Por favor, en este país debemos ser serios. ¿Se imaginan que alguien con capital pudiera comprar acciones al precio de hoy, si ese alguien es un cargo político y lo comprara a nombre de un testaferro, apoyara la venta a una entidad que estuviera manejada por el Gobierno -Bankia, por ejemplo- y dos años después aflorara el verdadero valor del Popular compradas las acciones a 0,43? ¡Qué gran negocio! Y los pobres pensionistas y jubilados vendiendo a 0,43. ¡Vaya gracia!

¿Qué tenemos que hacer los pensionistas/jubilados ante esta clara utilización de información privilegiada que han usado unos desaprensivos para arruinar a los pobres jubilados y enriquecerse? En EEUU esta operación le costaría a unos cuantos «insidetraders», por lo menos,la cárcel y restituir la perdida a los damnificados.

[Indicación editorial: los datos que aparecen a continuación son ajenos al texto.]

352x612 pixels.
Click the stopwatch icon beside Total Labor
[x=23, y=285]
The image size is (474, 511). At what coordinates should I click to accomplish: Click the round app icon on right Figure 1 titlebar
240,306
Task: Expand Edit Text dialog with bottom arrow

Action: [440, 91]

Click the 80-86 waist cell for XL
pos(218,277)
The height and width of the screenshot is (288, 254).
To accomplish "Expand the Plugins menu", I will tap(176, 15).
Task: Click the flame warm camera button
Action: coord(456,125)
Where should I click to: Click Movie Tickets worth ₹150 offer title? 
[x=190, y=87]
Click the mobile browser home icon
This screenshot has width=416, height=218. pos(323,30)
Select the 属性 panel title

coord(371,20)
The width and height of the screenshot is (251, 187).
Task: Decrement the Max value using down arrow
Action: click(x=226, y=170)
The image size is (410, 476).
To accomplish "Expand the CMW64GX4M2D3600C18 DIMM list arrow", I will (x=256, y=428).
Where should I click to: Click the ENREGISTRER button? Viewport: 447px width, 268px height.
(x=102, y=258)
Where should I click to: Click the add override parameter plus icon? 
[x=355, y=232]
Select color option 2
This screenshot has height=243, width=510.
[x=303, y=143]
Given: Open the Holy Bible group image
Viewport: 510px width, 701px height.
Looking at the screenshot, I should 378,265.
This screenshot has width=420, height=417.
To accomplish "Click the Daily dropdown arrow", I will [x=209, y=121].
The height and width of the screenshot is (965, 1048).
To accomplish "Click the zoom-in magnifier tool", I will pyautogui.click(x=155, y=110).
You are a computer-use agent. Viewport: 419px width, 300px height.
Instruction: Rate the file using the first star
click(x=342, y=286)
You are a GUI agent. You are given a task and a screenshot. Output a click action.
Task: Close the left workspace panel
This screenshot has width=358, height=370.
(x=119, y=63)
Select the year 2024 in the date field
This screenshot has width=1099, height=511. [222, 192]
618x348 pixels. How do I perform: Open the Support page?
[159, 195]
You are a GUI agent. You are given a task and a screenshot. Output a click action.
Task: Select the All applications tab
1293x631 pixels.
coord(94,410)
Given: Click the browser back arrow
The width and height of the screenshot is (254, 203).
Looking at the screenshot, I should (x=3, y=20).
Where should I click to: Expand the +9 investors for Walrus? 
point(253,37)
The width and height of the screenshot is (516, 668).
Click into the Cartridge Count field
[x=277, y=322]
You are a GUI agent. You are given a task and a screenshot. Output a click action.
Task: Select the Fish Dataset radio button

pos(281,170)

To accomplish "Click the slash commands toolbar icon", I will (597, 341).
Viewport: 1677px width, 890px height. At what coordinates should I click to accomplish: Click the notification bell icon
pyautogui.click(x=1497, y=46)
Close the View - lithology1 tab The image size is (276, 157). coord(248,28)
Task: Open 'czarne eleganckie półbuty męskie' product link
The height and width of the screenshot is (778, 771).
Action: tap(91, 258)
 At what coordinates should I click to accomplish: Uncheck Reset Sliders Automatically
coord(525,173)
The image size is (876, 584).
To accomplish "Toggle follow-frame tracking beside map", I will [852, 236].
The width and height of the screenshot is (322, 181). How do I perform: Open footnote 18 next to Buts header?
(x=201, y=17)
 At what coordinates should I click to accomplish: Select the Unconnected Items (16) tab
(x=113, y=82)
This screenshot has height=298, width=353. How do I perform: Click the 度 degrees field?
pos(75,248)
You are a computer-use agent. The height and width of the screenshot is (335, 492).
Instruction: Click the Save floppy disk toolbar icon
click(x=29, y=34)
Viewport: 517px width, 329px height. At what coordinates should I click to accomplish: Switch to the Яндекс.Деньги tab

Al actual presidente que, teóricamente, venía para genera valor al Banco Popular, se le ve el plumero actuando como lo que es, un liquidador. Tanto el ministro de Economía, como todos los que están en la operación bajista, sabían que Emilio Saracho no sabe nada de banca comercial, sector siempre muy rentable para el banco. Pero el presidente está siendo muy eficaz para cumplir el objetivo encomendado por sus señoritos Antonio del Valle y sus amiguetes del Gobierno y por la dejación de funciones demostradas por el Banco de España y la CNMV. No intervinieron en el requerimiento que los accionistas hicieron hace meses y han permitido una operación destinada a desprestigiar a una de las entidades financieras más prestigiosas de España y así satisfacer los intereses económicos de unos cuantos consejeros y de los “amiguetes” políticos del propio Gobierno.